Current state-of-the-art 3D scene understanding methods are merely designed in a full-supervised way. However, in the limited reconstruction cases, only limited 3D scenes can be reconstructed and annotated. We are in need of a framework that can concurrently be applied to 3D point clouds semantic segmentation and instance segmentation, particularly in circumstances that labels are rather scarce. The paper introduces an effective approach to tackle the 3D scene understanding problem when labeled scenes are scarce. To leverage the boundary information, we propose a novel energy-based loss with boundary awareness benefiting from the region-level boundary labels predicted by the boundary prediction network. To encourage latent instance discrimination and guarantee efficiency, we propose the first unsupervised region-level semantic contrastive learning scheme for point clouds, which uses confident predictions of the network to discriminate the intermediate feature embeddings in multiple stages. In the limited reconstruction case, our proposed approach, termed WS3D, has pioneer performance on the large-scale ScanNet dataset on both the task of semantic segmentation and instance segmentation. Also, our proposed WS3D achieves state-of-the-art performance on the other indoor and outdoor datasets S3DIS and SemanticKITTI.

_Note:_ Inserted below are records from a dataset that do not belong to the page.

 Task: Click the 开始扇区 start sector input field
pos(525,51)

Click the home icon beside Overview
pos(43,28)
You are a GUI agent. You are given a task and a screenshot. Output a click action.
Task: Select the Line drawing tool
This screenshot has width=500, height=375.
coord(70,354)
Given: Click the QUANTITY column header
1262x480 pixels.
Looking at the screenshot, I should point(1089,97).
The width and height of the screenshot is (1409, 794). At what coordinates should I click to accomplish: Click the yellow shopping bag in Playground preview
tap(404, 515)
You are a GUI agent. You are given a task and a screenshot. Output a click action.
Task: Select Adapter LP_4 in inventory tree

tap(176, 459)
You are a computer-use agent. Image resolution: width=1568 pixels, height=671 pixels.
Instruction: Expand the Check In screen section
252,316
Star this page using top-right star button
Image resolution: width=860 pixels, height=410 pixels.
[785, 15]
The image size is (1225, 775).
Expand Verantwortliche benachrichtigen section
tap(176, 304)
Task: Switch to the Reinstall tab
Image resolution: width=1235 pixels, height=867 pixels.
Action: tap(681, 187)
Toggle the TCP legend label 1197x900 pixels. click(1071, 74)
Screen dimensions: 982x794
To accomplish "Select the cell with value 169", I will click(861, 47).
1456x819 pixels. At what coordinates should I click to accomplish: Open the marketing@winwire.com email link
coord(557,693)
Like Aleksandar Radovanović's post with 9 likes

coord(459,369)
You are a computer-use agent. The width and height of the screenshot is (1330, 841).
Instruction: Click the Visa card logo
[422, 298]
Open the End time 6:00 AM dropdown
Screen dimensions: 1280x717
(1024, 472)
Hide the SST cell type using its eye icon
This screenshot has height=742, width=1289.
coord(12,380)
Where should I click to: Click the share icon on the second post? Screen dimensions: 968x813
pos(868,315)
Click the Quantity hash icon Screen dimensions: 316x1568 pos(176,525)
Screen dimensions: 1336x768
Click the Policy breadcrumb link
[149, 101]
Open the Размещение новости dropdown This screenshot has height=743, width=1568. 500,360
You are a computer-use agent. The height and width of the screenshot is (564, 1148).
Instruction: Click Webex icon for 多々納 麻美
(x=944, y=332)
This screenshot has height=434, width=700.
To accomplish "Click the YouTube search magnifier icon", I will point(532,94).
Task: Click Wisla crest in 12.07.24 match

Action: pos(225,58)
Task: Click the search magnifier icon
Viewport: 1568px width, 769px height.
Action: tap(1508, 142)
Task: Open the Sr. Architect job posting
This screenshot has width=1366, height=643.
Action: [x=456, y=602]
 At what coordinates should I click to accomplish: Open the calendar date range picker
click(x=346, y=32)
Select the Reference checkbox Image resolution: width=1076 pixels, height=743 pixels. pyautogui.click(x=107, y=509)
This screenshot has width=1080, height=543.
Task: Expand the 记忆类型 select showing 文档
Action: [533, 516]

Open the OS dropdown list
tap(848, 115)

It should be noted that in practical robot application, it is often impossible to reconstruct or label each scene. Therefore, learning with limited labeled scenes is very meaningful.
Environment
This codebase was tested with the following environment configurations.
- Ubuntu 18.04
- CUDA 11.3
- GCC 7.5.0
- Python 3.7.7
- PyTorch 1.7.1
- MinkowskiEngine v0.4.3 for voxel-based convolutions.
Installation
We have used conda for the installation process:
# Install virtual env and PyTorch
conda create -n sparseconv043 python=3.7
conda activate sparseconv043
conda install pytorch==1.7.1 torchvision==0.8.2 torchaudio==0.7.2 cudatoolkit=11.3 -c pytorch
# Complie and install MinkowskiEngine 0.4.3.
conda install mkl mkl-include -c intel
wget https://github.com/NVIDIA/MinkowskiEngine/archive/refs/tags/v0.4.3.zip
cd MinkowskiEngine-0.4.3
python setup.py install
Next, download Contrastive Scene Contexts git repository and install the requirement from the root directory.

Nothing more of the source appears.